** TASK GOAL **
Rewrite the part of the data that starts with the line containing "Identify the location of RESOURCES." and runs through the end of the data, swapping "location" for "position" and keeping everything else the same. Leave the pictures out.

** MATERIAL **
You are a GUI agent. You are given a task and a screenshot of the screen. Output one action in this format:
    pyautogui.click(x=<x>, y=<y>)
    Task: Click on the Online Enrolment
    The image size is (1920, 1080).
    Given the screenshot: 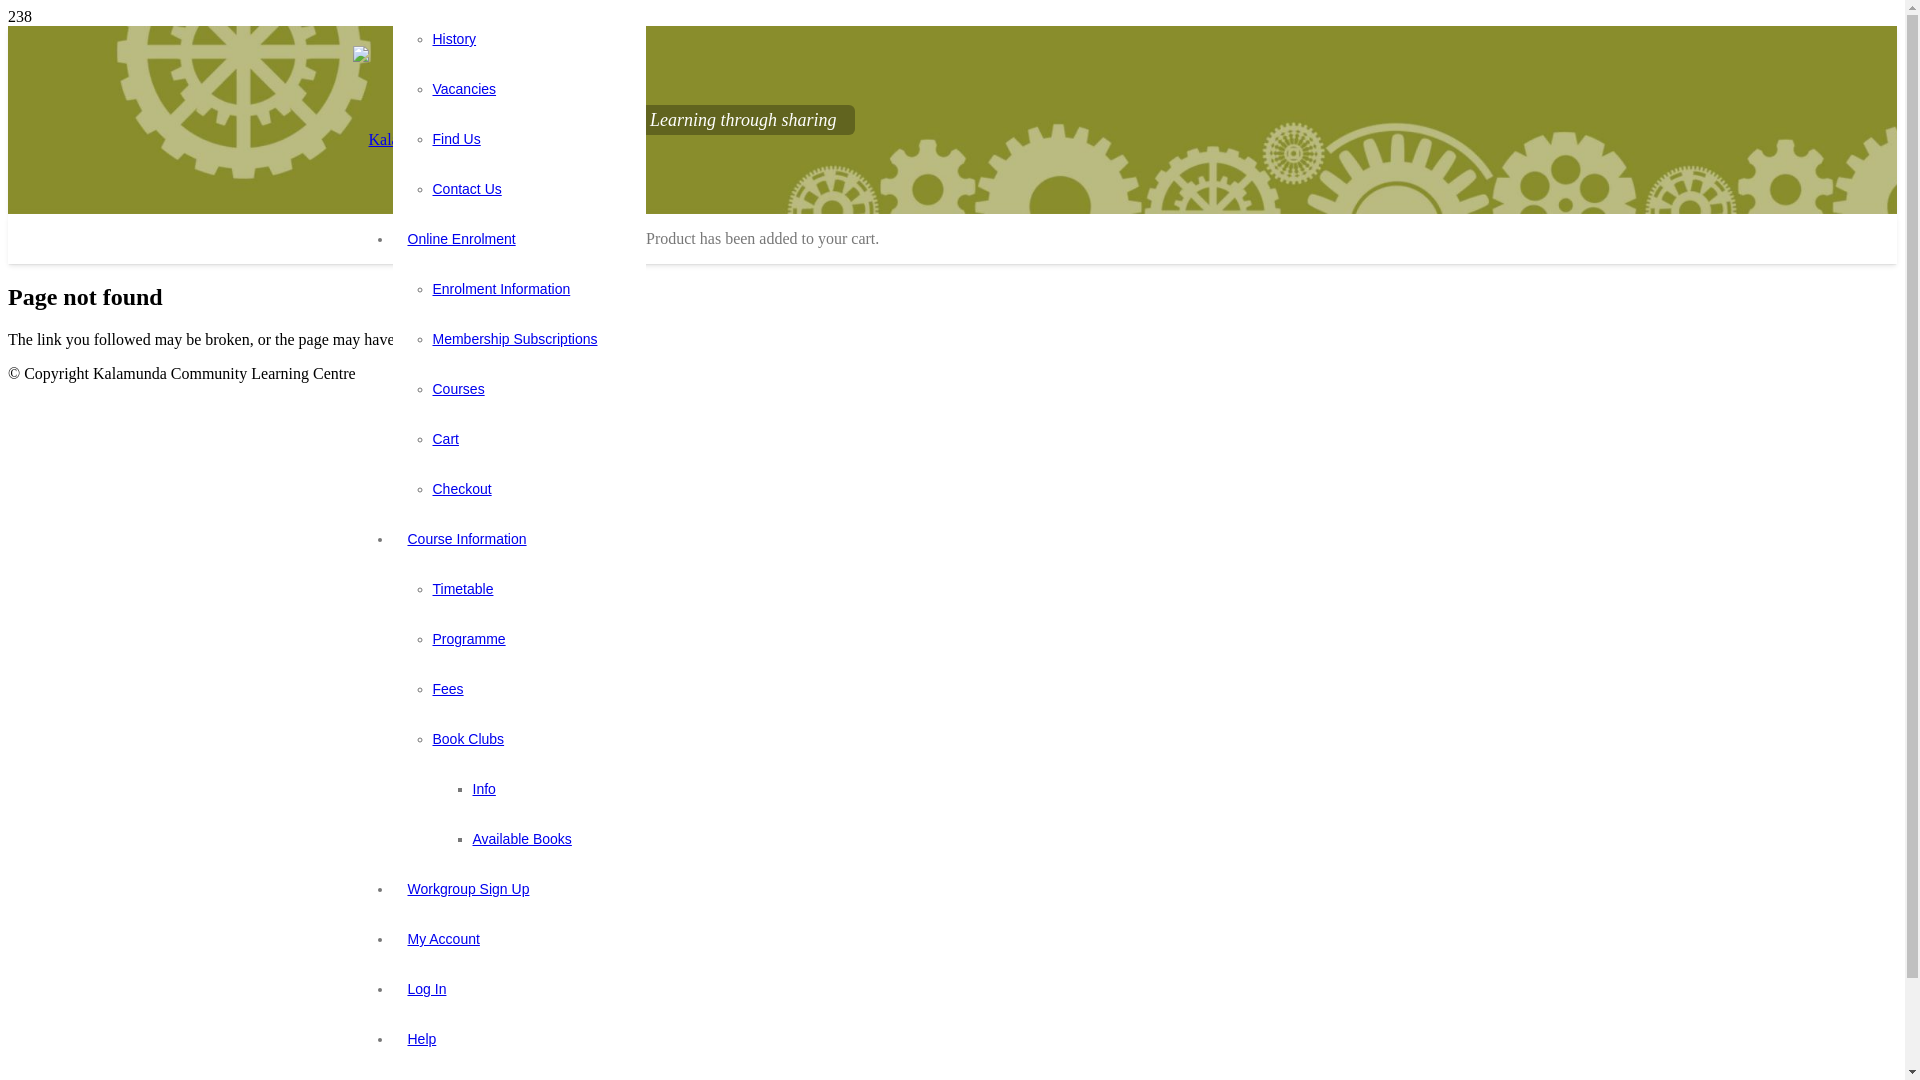 What is the action you would take?
    pyautogui.click(x=461, y=239)
    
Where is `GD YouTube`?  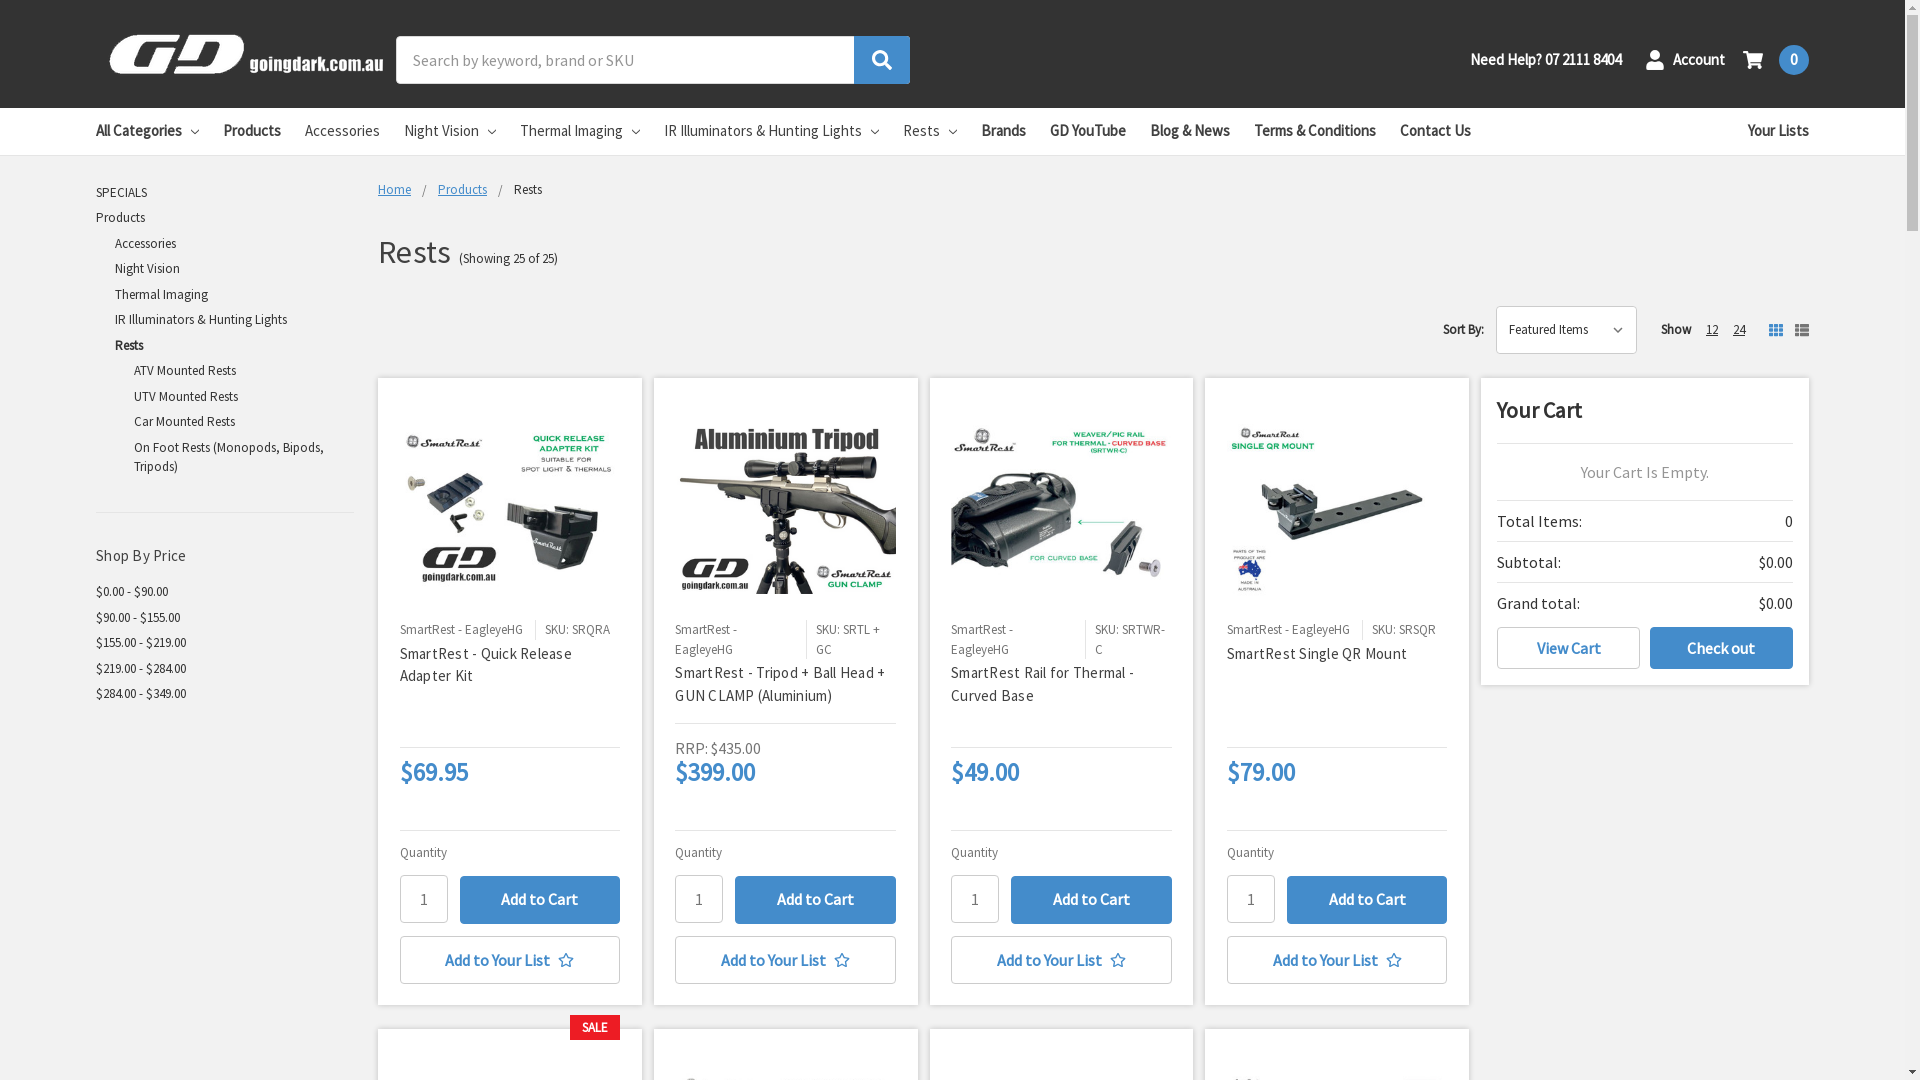
GD YouTube is located at coordinates (1088, 132).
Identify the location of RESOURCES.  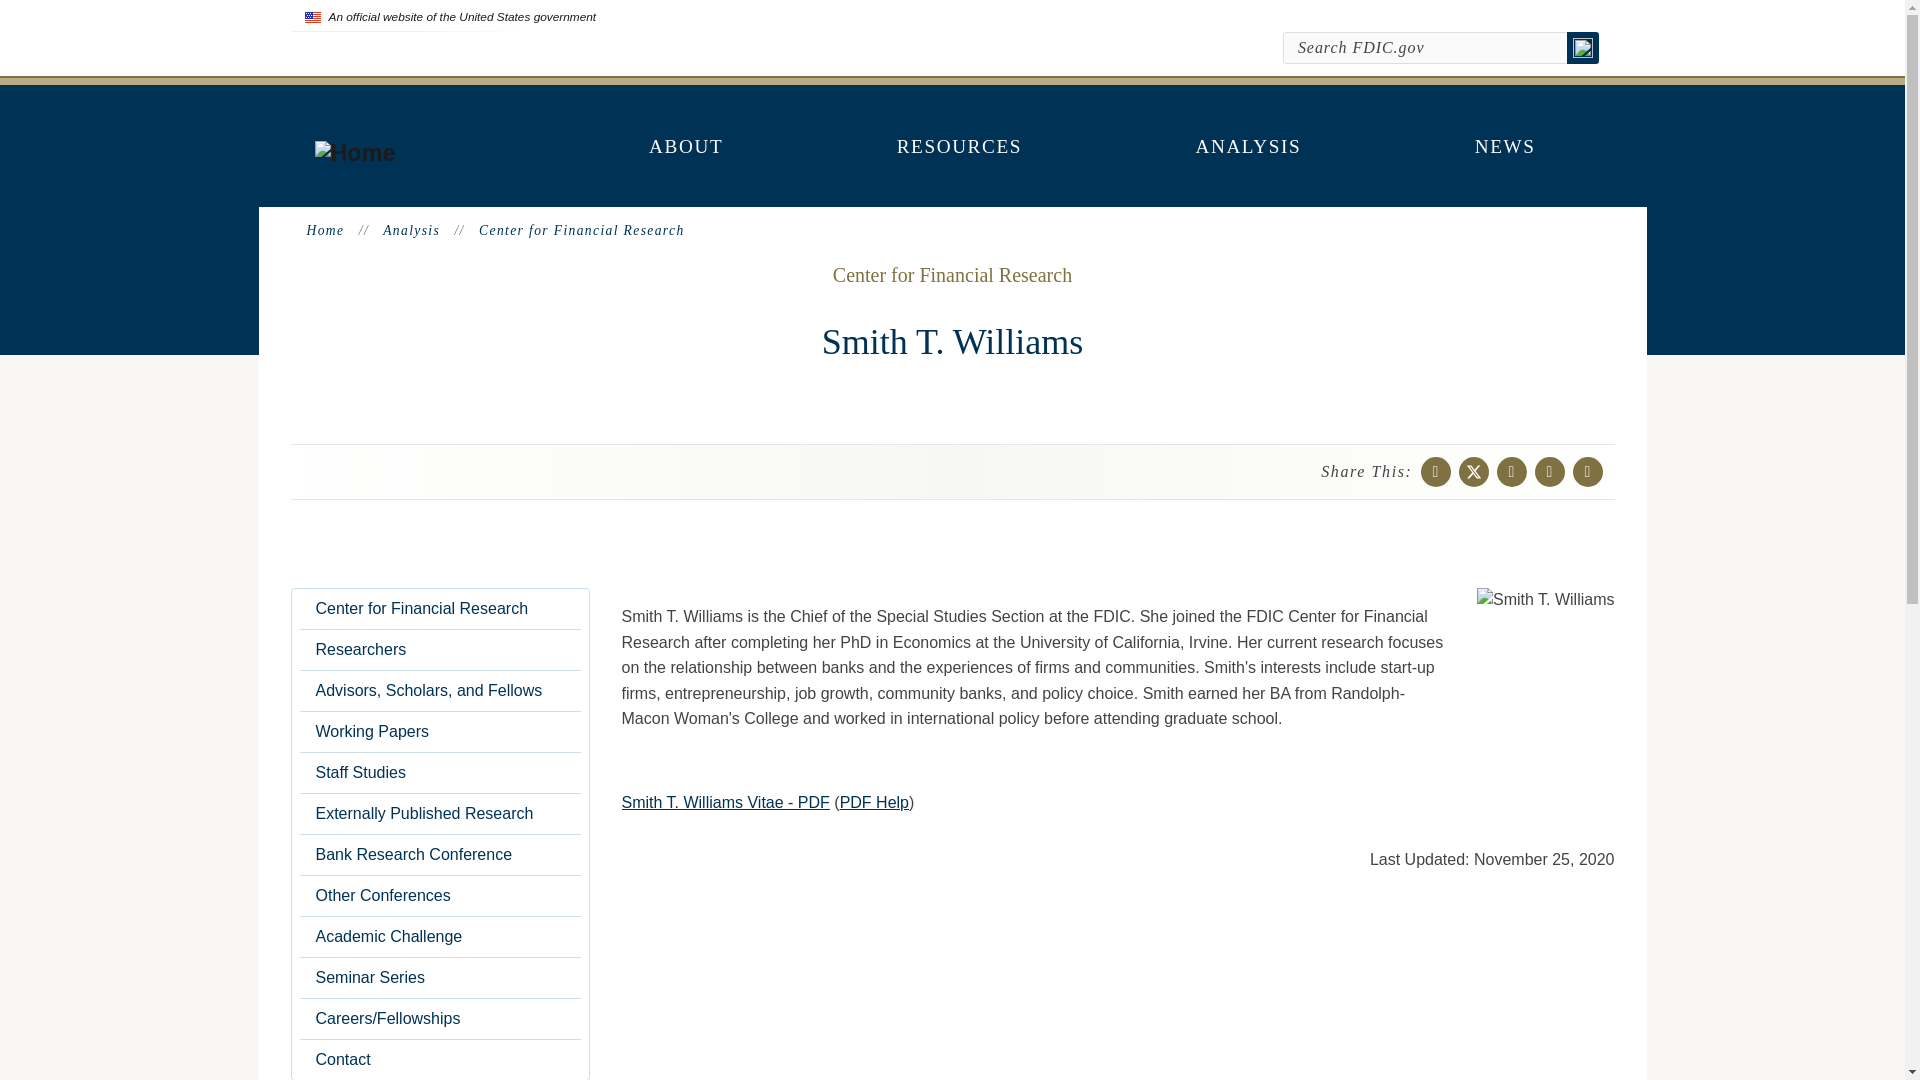
(960, 147).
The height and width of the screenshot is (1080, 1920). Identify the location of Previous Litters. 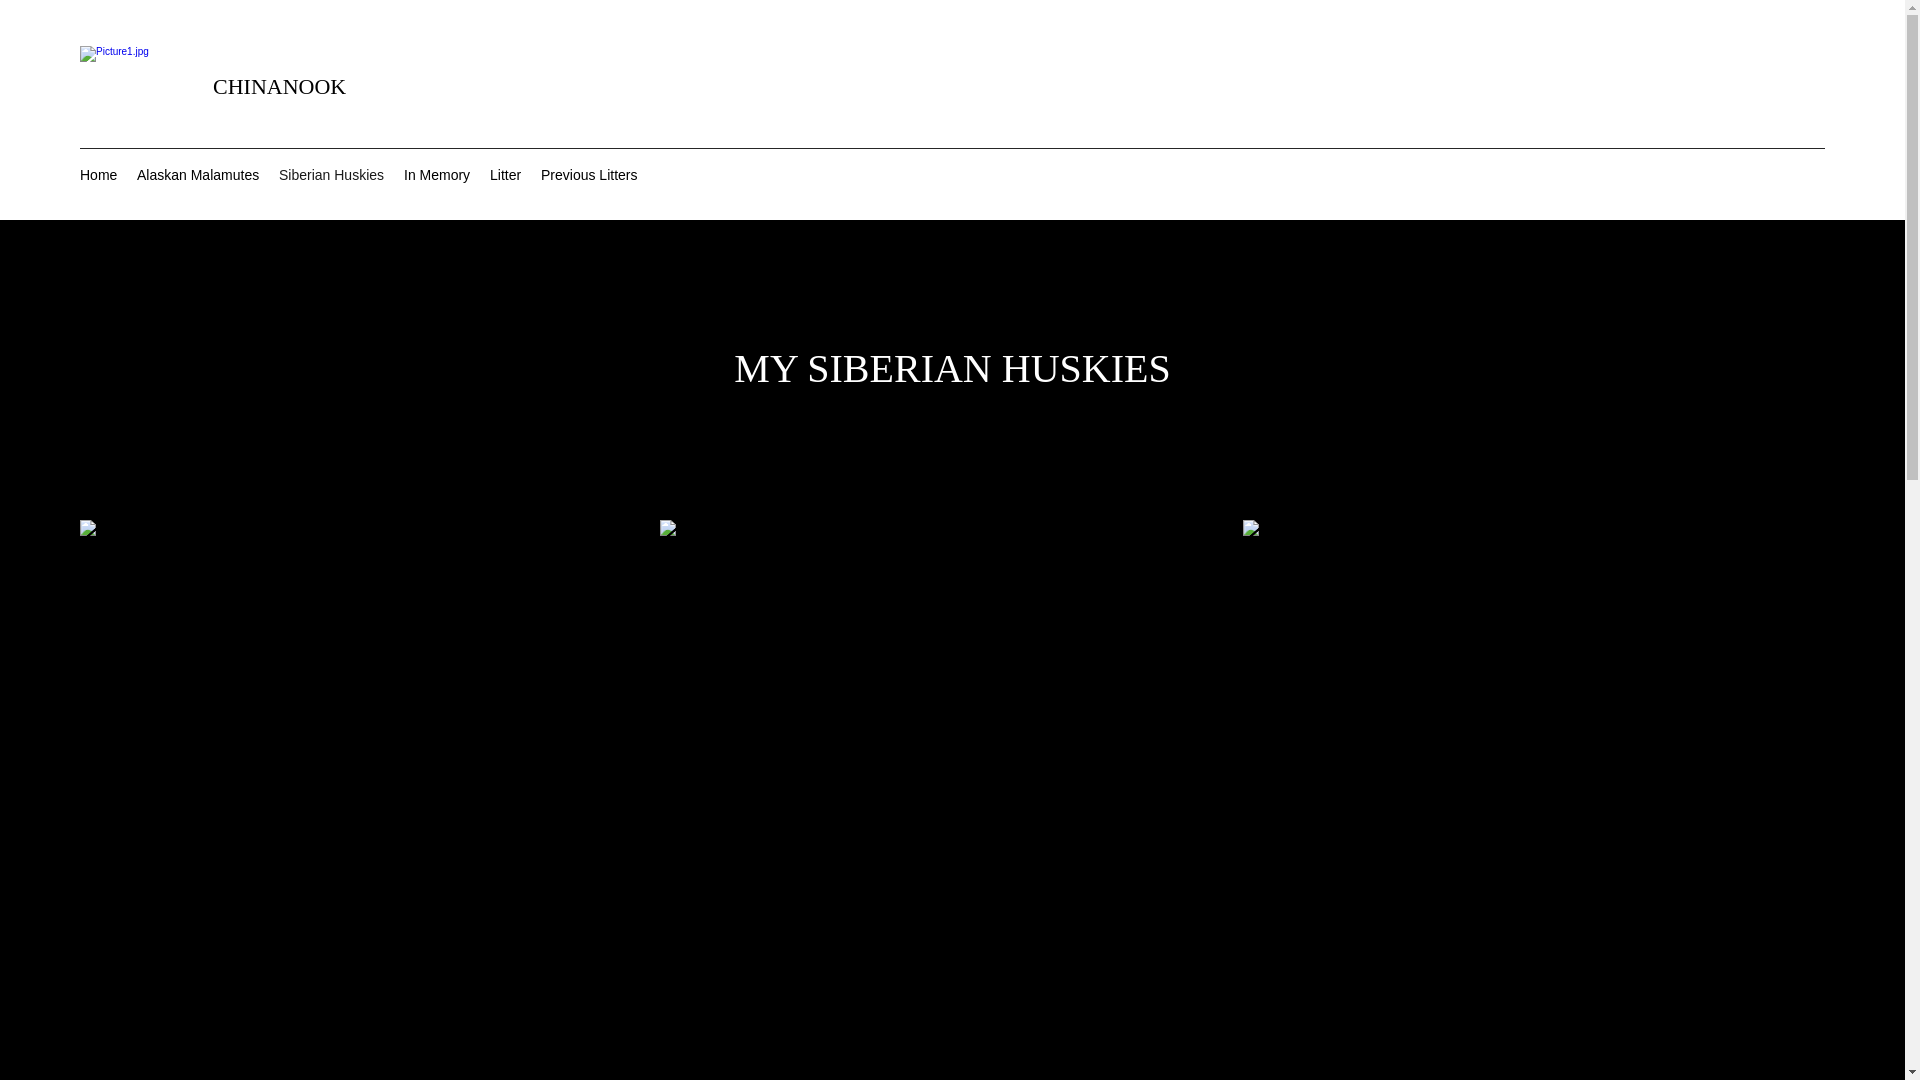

** THE RESULT **
Identify the position of RESOURCES.  
(960, 147).
The height and width of the screenshot is (1080, 1920). Identify the position of Previous Litters. 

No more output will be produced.